By Sun Ruisheng/Yang Cheng | China Daily | Updated: 2016-08-29 07:36

From dry cave to spooky ice cave Ningwu delivers

A visitor snaps a selfie in the depths of the ice cave in Ningwu, which is said to date to the fourth Ice Age about 3 million years ago. [Photo by Jiang Dong/China Daily]

Shanxi was fairly well known for its cave dwellers in the northern part of the province.
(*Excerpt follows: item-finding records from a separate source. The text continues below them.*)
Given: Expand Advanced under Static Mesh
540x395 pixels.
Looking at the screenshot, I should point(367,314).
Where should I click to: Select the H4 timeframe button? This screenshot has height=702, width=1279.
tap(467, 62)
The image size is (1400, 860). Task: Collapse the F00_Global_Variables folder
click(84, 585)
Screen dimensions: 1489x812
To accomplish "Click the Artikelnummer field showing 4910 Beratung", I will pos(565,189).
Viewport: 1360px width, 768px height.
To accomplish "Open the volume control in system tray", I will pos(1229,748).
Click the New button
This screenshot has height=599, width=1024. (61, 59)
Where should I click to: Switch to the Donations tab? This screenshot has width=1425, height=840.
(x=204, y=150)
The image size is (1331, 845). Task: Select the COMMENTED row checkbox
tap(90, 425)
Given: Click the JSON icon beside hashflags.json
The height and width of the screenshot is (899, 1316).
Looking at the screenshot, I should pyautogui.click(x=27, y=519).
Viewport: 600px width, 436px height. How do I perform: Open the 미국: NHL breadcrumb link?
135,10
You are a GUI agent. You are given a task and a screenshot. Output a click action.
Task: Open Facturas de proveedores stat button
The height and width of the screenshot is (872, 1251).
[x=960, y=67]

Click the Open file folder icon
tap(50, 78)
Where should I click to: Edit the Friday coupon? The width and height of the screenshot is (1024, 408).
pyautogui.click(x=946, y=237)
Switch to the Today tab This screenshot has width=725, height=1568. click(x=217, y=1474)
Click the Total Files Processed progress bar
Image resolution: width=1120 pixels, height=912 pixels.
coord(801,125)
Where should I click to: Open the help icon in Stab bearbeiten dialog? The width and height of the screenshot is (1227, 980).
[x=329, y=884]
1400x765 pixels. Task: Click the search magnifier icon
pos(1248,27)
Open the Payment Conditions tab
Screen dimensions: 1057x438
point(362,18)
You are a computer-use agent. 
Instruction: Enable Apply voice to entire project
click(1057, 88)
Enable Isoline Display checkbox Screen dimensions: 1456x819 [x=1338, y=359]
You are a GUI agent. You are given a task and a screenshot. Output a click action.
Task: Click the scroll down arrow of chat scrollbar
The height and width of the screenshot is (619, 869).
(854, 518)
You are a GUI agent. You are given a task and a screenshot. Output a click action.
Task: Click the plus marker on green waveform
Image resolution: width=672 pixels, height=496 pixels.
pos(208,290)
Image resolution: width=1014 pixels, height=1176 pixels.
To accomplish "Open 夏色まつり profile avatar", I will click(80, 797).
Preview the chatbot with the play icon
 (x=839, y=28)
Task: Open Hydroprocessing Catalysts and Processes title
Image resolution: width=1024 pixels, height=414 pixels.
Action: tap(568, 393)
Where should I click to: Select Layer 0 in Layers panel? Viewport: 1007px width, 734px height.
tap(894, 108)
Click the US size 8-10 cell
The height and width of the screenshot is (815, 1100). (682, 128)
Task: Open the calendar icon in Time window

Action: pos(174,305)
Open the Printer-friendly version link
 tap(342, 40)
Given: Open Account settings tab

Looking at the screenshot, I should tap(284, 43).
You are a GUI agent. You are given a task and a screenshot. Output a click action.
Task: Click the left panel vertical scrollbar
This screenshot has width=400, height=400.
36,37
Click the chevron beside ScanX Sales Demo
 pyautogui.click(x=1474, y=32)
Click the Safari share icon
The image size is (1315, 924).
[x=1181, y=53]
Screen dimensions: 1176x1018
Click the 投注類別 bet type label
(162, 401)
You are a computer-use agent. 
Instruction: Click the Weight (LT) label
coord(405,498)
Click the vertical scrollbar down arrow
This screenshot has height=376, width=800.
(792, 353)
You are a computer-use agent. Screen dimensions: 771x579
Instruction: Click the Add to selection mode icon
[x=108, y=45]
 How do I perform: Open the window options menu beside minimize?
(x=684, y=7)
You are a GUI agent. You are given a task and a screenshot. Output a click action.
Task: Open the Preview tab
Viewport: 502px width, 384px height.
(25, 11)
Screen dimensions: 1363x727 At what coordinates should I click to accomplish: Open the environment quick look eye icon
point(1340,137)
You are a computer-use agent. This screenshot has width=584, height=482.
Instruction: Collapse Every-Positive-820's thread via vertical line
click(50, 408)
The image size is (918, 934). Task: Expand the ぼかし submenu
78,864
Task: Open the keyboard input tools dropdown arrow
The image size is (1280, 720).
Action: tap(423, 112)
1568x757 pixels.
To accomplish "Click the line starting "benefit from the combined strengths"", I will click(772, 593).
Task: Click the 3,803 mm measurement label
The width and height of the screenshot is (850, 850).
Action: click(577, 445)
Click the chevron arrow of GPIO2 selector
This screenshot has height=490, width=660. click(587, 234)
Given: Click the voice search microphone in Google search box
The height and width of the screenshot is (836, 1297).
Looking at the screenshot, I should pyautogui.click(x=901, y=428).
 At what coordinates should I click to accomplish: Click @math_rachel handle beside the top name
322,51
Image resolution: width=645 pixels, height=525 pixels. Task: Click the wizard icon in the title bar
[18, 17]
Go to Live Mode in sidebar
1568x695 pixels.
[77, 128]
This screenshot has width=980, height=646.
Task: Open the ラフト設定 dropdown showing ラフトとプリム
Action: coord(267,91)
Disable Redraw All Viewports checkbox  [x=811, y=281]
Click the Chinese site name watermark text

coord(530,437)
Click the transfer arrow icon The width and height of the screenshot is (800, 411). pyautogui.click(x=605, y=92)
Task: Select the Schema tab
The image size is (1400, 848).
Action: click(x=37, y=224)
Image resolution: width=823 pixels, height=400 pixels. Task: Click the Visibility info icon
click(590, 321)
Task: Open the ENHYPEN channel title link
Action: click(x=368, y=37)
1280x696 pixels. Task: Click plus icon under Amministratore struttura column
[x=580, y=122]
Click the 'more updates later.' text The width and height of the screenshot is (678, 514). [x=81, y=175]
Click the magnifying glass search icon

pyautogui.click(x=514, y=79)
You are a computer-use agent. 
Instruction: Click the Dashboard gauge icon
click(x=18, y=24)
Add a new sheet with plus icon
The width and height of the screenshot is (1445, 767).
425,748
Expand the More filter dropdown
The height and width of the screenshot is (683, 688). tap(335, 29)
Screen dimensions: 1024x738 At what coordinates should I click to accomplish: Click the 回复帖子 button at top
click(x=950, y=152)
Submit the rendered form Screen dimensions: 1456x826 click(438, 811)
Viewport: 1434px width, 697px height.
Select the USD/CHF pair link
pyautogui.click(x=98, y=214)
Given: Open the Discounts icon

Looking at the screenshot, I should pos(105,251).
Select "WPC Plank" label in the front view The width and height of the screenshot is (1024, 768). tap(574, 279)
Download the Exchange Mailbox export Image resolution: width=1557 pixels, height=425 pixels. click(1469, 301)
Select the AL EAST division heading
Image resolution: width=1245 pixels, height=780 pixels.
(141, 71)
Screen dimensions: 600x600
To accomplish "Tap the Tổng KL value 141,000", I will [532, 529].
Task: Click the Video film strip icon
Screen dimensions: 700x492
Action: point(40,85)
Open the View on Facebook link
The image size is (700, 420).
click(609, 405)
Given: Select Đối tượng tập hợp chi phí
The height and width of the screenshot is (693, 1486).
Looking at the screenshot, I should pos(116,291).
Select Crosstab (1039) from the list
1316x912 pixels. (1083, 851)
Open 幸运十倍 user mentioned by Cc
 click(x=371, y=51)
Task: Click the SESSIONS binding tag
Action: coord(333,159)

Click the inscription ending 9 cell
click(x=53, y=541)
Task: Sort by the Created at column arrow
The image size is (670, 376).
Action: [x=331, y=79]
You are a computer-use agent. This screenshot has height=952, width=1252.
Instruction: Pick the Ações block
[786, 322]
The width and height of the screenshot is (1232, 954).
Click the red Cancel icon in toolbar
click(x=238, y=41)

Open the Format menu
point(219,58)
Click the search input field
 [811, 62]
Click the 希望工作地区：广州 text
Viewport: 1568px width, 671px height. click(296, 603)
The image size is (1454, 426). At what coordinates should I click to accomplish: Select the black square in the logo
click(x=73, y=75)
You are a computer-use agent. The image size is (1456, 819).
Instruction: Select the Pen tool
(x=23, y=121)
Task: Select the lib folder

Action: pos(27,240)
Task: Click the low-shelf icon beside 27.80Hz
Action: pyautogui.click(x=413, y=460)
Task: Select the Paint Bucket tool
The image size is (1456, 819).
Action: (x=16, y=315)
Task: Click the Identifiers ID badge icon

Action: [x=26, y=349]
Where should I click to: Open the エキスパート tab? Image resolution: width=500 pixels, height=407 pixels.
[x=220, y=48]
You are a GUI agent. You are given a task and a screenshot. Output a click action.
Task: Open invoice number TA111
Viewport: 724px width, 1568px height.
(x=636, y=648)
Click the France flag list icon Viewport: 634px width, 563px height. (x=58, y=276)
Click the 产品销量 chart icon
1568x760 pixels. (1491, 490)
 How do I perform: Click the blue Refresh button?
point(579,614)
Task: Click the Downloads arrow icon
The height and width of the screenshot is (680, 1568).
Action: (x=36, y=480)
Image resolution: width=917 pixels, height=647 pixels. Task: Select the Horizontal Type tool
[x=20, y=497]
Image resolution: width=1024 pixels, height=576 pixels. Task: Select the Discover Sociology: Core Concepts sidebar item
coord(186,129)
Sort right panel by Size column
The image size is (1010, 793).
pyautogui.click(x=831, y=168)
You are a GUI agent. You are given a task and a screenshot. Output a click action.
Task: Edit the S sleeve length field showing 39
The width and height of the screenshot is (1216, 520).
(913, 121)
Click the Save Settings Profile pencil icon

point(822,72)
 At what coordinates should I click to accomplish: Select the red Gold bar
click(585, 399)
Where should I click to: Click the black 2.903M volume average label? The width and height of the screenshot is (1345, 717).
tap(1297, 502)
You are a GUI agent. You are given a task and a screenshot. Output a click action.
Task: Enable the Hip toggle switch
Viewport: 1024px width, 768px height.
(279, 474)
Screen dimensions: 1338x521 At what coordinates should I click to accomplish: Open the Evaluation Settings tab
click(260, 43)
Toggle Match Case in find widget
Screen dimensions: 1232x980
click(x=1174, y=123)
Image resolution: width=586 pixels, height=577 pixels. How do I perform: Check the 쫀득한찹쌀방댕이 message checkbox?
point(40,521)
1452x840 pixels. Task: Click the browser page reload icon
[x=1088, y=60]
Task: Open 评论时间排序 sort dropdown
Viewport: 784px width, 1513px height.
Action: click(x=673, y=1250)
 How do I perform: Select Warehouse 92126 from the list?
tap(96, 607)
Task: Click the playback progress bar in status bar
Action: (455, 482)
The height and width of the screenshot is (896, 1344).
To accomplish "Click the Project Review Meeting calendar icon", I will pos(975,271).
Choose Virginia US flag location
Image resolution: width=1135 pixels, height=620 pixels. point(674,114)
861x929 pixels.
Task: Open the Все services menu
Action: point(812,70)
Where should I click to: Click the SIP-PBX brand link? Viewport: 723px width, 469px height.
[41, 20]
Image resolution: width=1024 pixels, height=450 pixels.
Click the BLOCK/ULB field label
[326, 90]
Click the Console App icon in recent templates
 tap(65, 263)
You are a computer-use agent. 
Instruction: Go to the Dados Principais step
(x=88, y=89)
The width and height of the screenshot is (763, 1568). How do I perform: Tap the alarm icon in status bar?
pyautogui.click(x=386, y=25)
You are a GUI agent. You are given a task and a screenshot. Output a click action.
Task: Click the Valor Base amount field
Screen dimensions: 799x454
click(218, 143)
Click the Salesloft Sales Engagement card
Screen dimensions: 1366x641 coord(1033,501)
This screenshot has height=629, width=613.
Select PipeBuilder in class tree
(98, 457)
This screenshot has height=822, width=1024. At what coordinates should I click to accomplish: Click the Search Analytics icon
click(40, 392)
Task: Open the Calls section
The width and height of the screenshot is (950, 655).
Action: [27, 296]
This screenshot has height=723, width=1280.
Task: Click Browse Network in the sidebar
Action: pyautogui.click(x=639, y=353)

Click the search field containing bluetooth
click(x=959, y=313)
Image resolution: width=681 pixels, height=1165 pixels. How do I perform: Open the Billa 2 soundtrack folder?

No, no, these were not Ice Age Neanderthals or cave men, they were local farmers who made their homes by digging into the hard-packed loess soil for a place that is cool in the blazing summer and not so cold in the winter.

They were often made at the base of an exposed vertical edge of a high plain and had a semi-circular entrance, with decorations and furniture inside, comfortable and interesting.

However, speaking of the ice age, Shanxi has something more curious to deliver-a real ice cave with a more than 3-million-year history, dating back to the fourth Ice Age with stalactites and stalagmites and walls made of pure ice.

And it's freezing cold inside. It is on Luya Mountain in Ningwu county and is one of a few ice caves of its kind in the world, according to Chen Shicai, a researcher with the Chinese Academy of Sciences' Institute of Geographic Sciences and Natural Resources.

It gets plenty of visitors from around the world and once they pass the narrow entrance, they may need a heavy coat even during a hot summer because it's really chilly and cramped on the wet, steep, narrow staircase inside. But there are marvelous shapes in the ice that give visitors a fairytale world effect.

The steps descend three levels, but there are five in all with the other two not developed because of protection concerns, according to Zhang Cunhai, a Ningwu geologist who began research on the cave in 1996 and often accompanies Chinese Academy of Sciences scientists to the cave. Zhang notes that it is 100 meters deep, and about 2,300 meters above sea level.

But, that's not all. To make things even more curious, word has it that this ice cave has a "volcano" for a neighbor. How an ice cave can exist only half a kilometer from a live "volcano".

Scientists say the "volcano" is spontaneous combustion of coal, since Shanxi is rich in coal. One possible explanation is that the coal is not far beneath the surface while the ice cave is separated by layers of stone. But, so far no scientists have done any real research on it, Zhang says.

Meanwhile, every year the cave adds new ice and is not affected by its neighbor.